À nouveau un diagnostic tombe: état de stress post-traumatique.

La reconstruction a été longue et laborieuse, et les questions persistent: « Pourquoi », « pourquoi nous? », « Pourquoi moi? ». Quand bien même je ne crois pas au destin, je ne peux m’empêcher de penser qu’évoluer dans un cadre familial marqué par le drame oriente inconsciemment le chemin de ses descendants.

C’est sûr, je peux aborder des sujets variés, je peux ouvrir beaucoup de possibles, mais il y a toujours un revers de la médaille. J’ai obtenu mon ouverture d’esprit au prix fort. Je me suis réfugiée dans les études, dans les livres et les formations en tout genre, ou à l’inverse, dans l’ivresse et les comportements auto-destructeurs et dangereux.

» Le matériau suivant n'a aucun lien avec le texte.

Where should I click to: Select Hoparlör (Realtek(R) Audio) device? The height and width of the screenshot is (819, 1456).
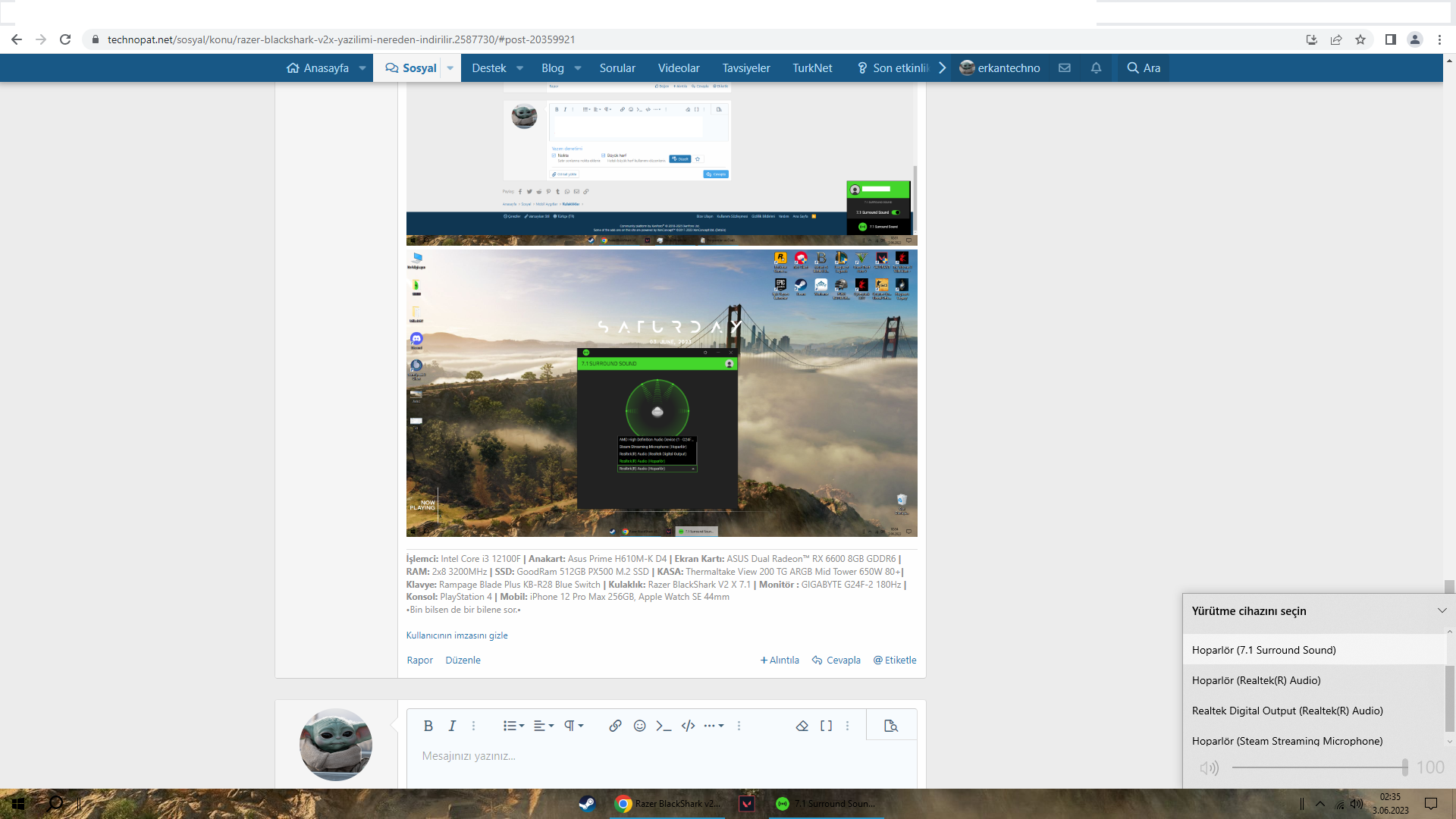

J’ai du longuement travailler sur moi, mon rapport aux autres, mon rapport aux hommes surtout.

Avec le recul, je pense que je n’ai jamais voulu m’avouer cette émotivité et cette sensibilité exacerbée qui me faisaient honte. Je crois viscéralement que toutes ces choses qui ont rythmé ma vie depuis cette année là étaient inévitables. En essayant de faire semblant d’aller bien j’ai construit des masques; et par peur d’être démasquée j’ai préféré me priver. Une pensée complexe sensée me protéger des choses potentiellement trop dures à vivre, mais qui m’a tout bonnement égarée. 

Comme d’autres, je suis et je serai toujours torturée. 

Comme d’autres, j’ai fui ces ressentis.

Comme d’autres, je me suis étourdie.

Cependant je n’ai plus voulu m’accoutrer, j’ai voulu me saper. Me vêtir d’amour à en avoir trop chaud. M’envelopper dans les couvertures duveteuses du respect, de la tolérance et de la confiance. J’ai fui en tentant de panser mes blessures internes par la chirurgie esthétique, en vain. Bien-sûr en vain. J’ai cru que changer mon corps, c’était changer les souvenirs associés. Autant mettre un petit pansement sur une fracture ouverte. On dit que l’argent ne fait pas le bonheur et c’est vrai. Il l’encadre, il l’habille. Mais couvrir ses épaules de diamants quand le cœur est en miettes, à quoi bon?

Sur le chemin de l’affect j’ai simplement oublié que la priorité c’était de m’aimer. Il fallait faire appel à ce mental, qui fonctionne bien mais qui se tait quand les émotions débordent. Tout le monde le dit, sans le conscientiser. 

Casser des schémas, c’était ça, la solution. 

C’était la voie la plus difficile, mais c’est celle que je choisis, et que je choisirai jusqu’au bout. C’est aujourd’hui ancré dans ma vie et pour rien au monde je ne voudrais arrêter les accompagnement thérapeutiques et les lectures. 

« Connais-toi toi même », et tant pis pour les langues acerbes.